### Fragmento del relato
Me dijo que a primera hora de la mañana el día de la rendición del Tercer Reich, el 7 de mayo de 1945, los oficiales de su regimiento citaron a la tropa para una formación a las tres de la tarde. Entre los soldados nadie sabía con qué propósito.
El regimiento de Herbert estaba instalado en el norte de Italia, zona donde fue destinado luego de haberse replegado del frente oriental. La primera parte de esa jornada transcurrió como todos los días con los soldados preparando sus cosas, sus uniformes y su armamento. Después del rancho, a eso de las doce y media, la tropa se concentró en el cuartel a la espera de la formación.
Fue entonces cuando mi amigo Zegers y sus compañeros comenzaron a sospechar que estaba ocurriendo algo fuera de lo común: no se veían los oficiales. Durante el almuerzo él alcanzó a divisar a dos tenientes, a los que después perdió de vista de repente.
“Llegaron las tres de la tarde, --me dijo Herbert-- y todos nos mirábamos unos a otros como diciendo ¡exijo una explicación! Ni el coronel a cargo de nuestro regimiento ni su séquito de oficiales aparecieron por ninguna parte. Así que nos formamos como estaba previsto por orden de un sargento. O sea, nos dimos cuenta que todo el regimiento estaba al mando de un sargento. Se nos cayó la teja que la guerra había terminado y que habíamos perdido. Por eso, nuestros jefes se hicieron humo…”
Entonces le pregunté a Herbert, qué había pasado después de esa formación. Me dijo que el sargento había llamado a romper filas, pero que no dio la orden de dejar el regimiento. Sin embargo, como las certezas de la rendición eran clarísimas, los soldados empezaron a quitarse sus uniformes y trataban de vestirse de paisanos. Al final nadie se acordó de la orden del sargento de no salir del recinto, puesto que el mismo suboficial también se lo había tragado la tierra.
######
◆ Instrucciones ◆
A - Responde según el relato:
(i) ¿Qué fecha tuvo la rendición del Tercer Reich?
(ii) ¿A qué hora se citó a la tropa para la formación?
(iii) ¿En qué zona estaba instalado el regimiento de Herbert?
B - Enumera todo lo que, según el relato, preparaban los soldados en la primera parte de esa jornada.
C - Escribe la continuación del relato sobre el regimiento de Herbert a partir de su última oración.
### Sección de datos
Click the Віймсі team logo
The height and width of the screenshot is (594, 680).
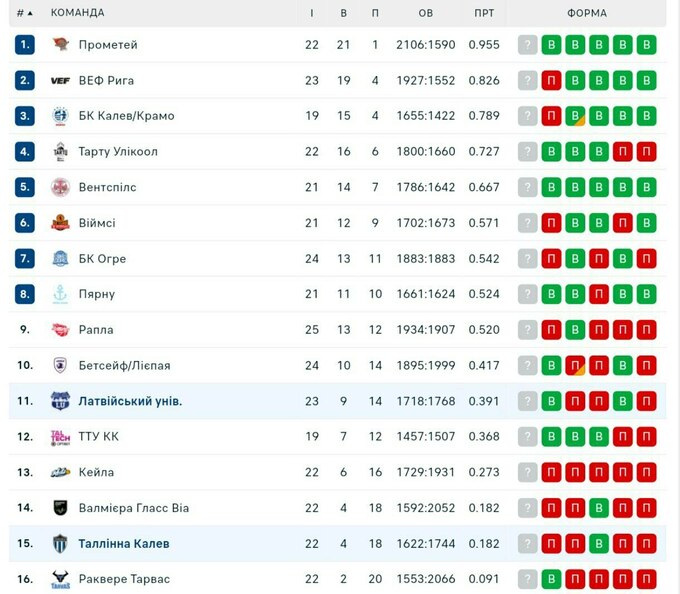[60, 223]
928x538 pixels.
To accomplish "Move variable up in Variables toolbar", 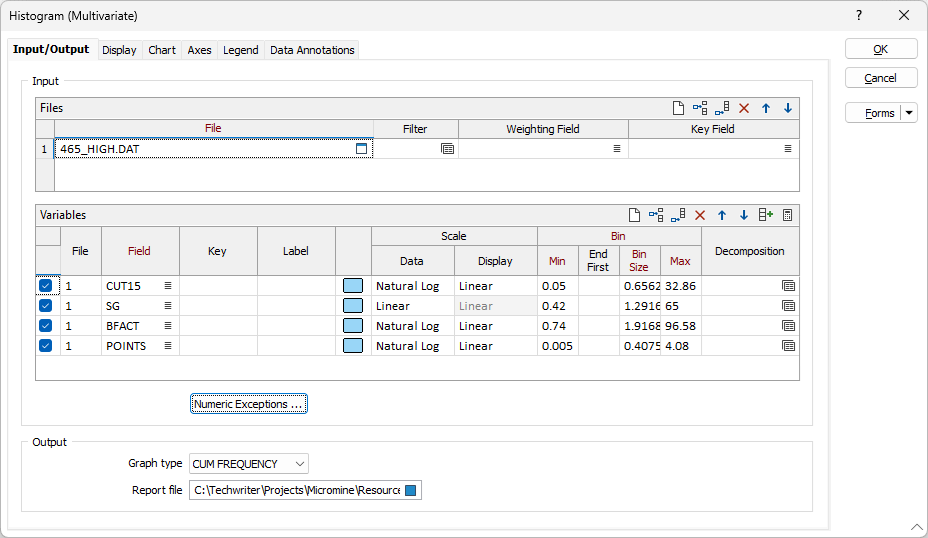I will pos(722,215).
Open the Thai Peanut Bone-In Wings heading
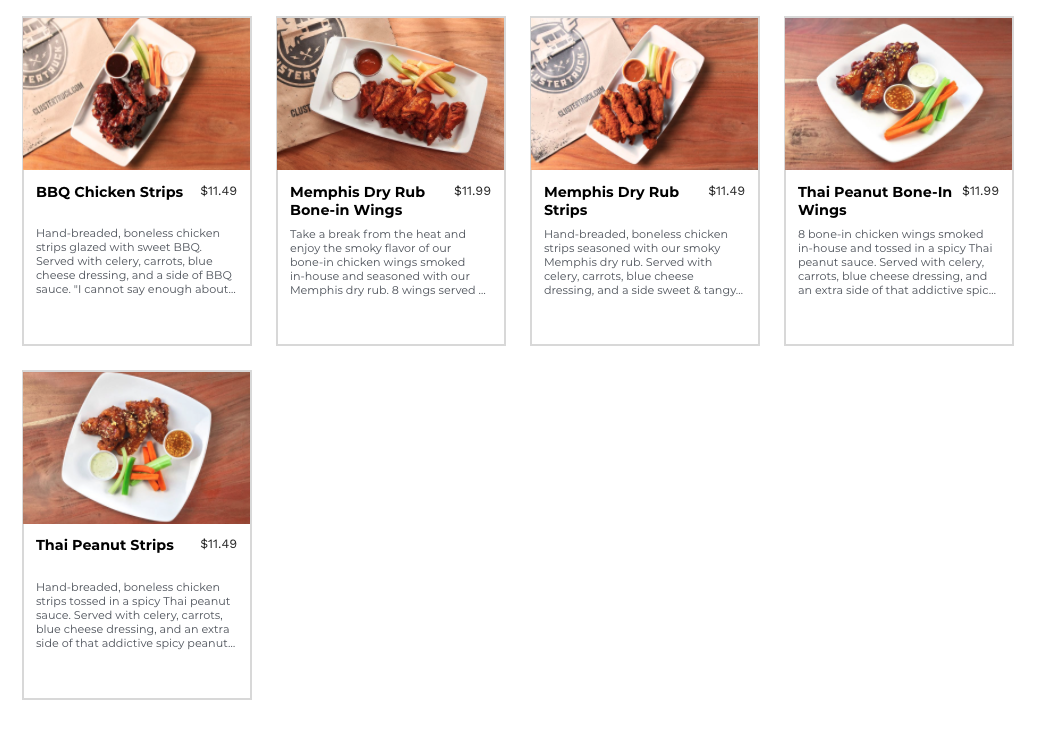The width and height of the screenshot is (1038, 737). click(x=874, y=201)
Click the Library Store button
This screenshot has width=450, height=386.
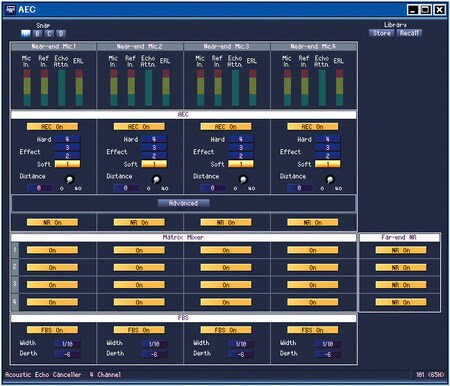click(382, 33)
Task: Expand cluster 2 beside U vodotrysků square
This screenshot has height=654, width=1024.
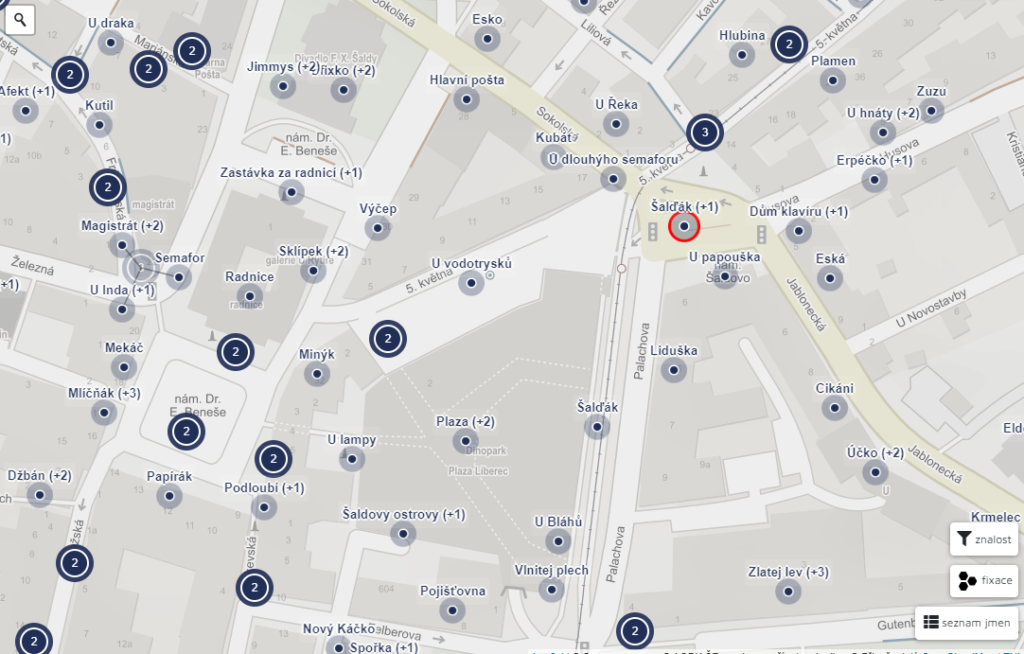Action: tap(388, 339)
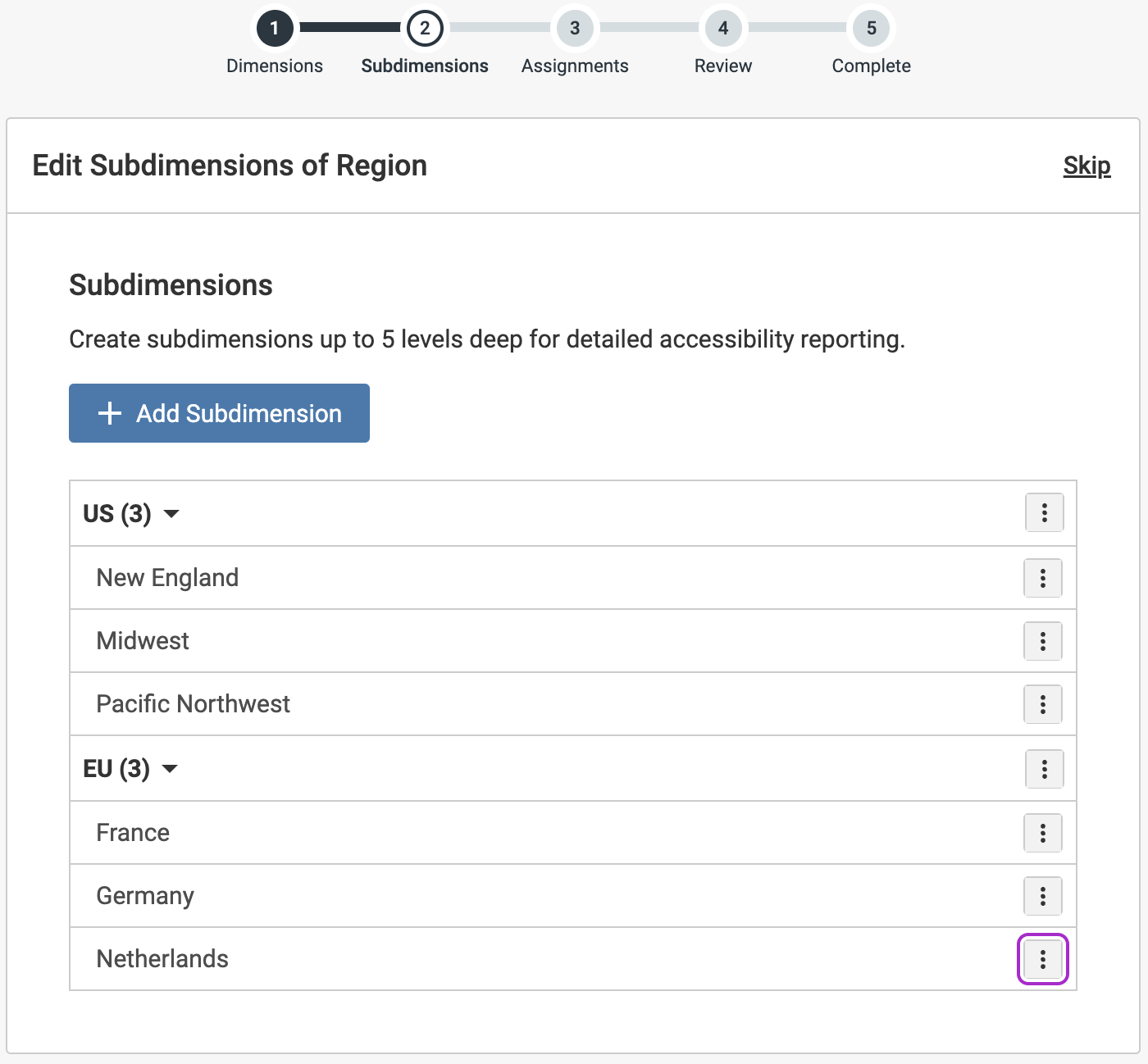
######
### Sección de datos
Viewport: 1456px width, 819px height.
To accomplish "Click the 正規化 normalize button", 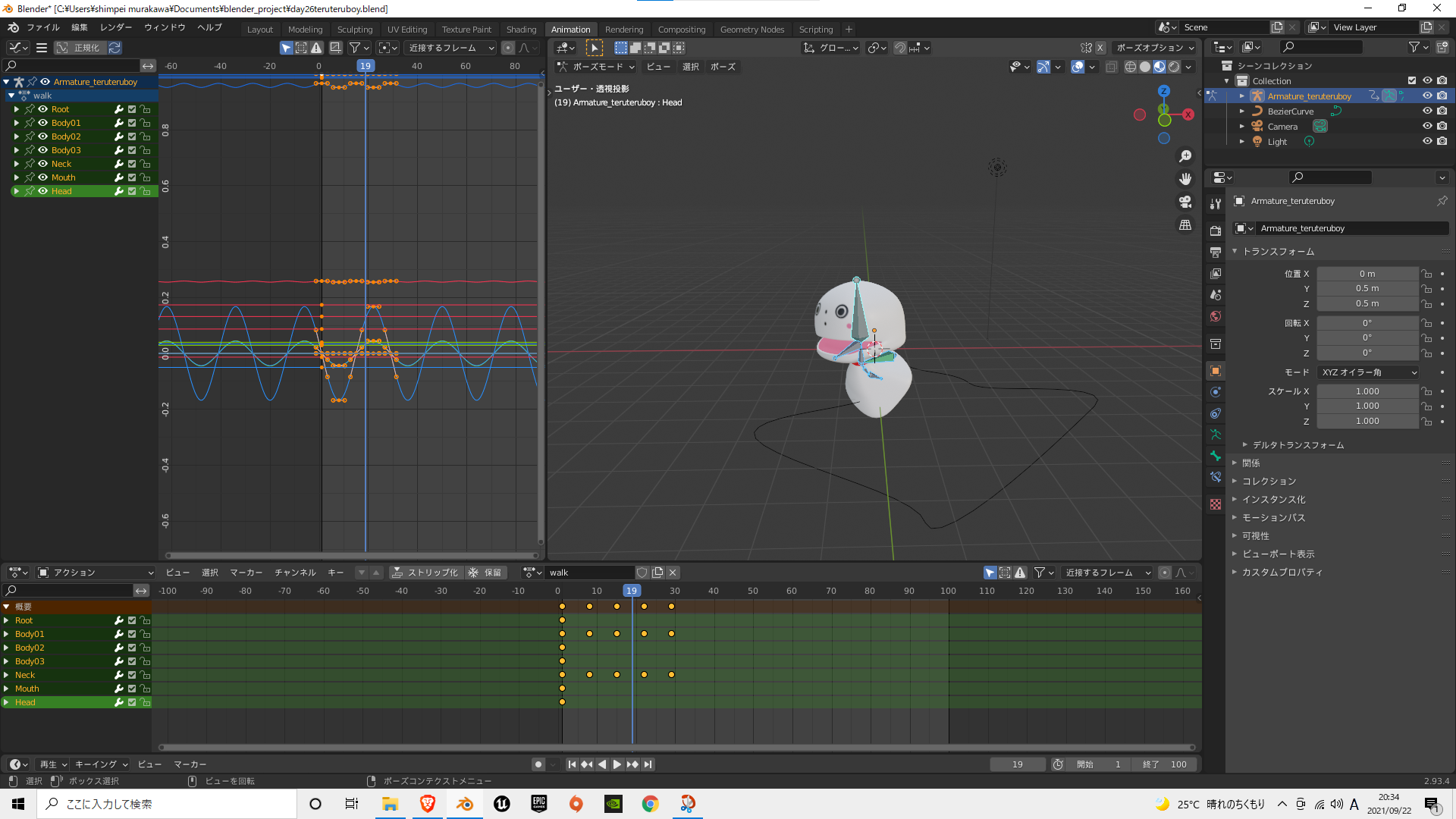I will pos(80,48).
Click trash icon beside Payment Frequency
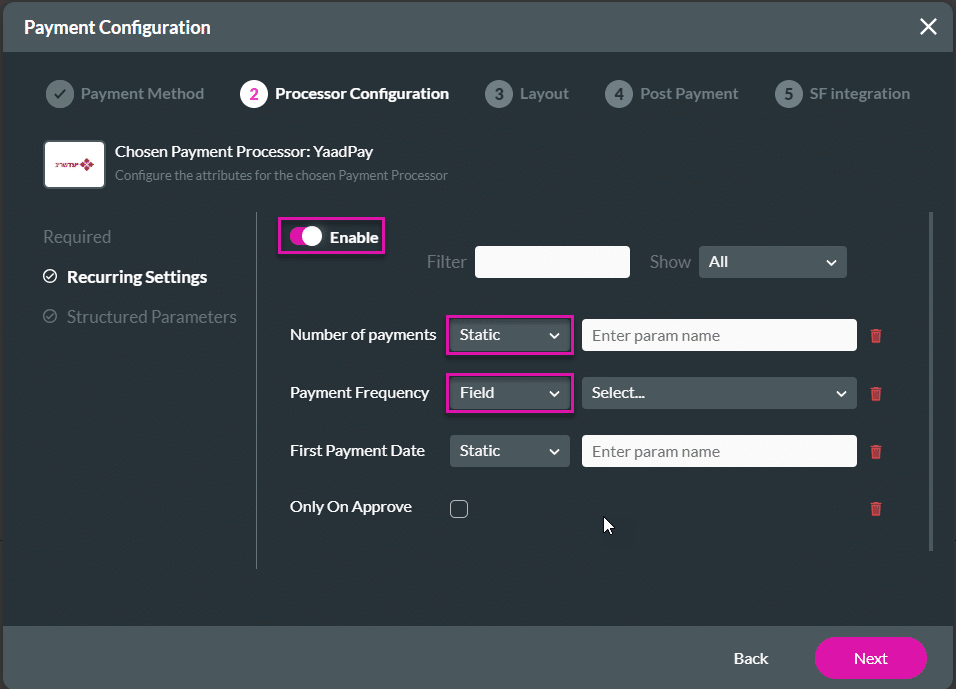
######
◆ Problemas resueltos ◆
A -
(i) El 7 de mayo de 1945.
(ii) A las tres de la tarde.
(iii) En el norte de Italia.

B - Sus cosas, sus uniformes y su armamento.

C -
Herbert continuó diciéndome que él se concertó con otro cabo para ir a la cocina, donde ya no había nadie, para tomar la comida que hubiera y salir de allí. Su amigo se había conseguido un jeep. Con el estanque lleno, ambos, vestidos de italianos, salieron velozmente del regimiento por la puerta principal, cuya barrera estaba levantada y no había guardias. Por el espejo retrovisor, Zegers pudo ver como los últimos soldados, hasta entonces sus compañeros, salían corriendo también, en todas direcciones.
En el jeep dejaron el poblado y se fueron por un camino secundario hasta que el vehículo se perdió en el bosque. Subieron un cerro elevado muy poco concurrido y acamparon entre los árboles. Dos semanas después, bajaron asustados y se presentaron ante las autoridades aliadas. Aquellos les tomaron los datos, ellos entregaron el jeep y quedaron en libertad un par de días después. Herbert regresó a su país en un camión, para tratar de hallar a su familia. Me dijo que más de una semana después de la rendición, la aviación aliada seguía atacando zonas urbanas de la derrotada Alemania nazi.
Conocí a Zegers cuando yo era redactor de noticias internacionales en TVN y él era jefe de la agencia DPA en Santiago.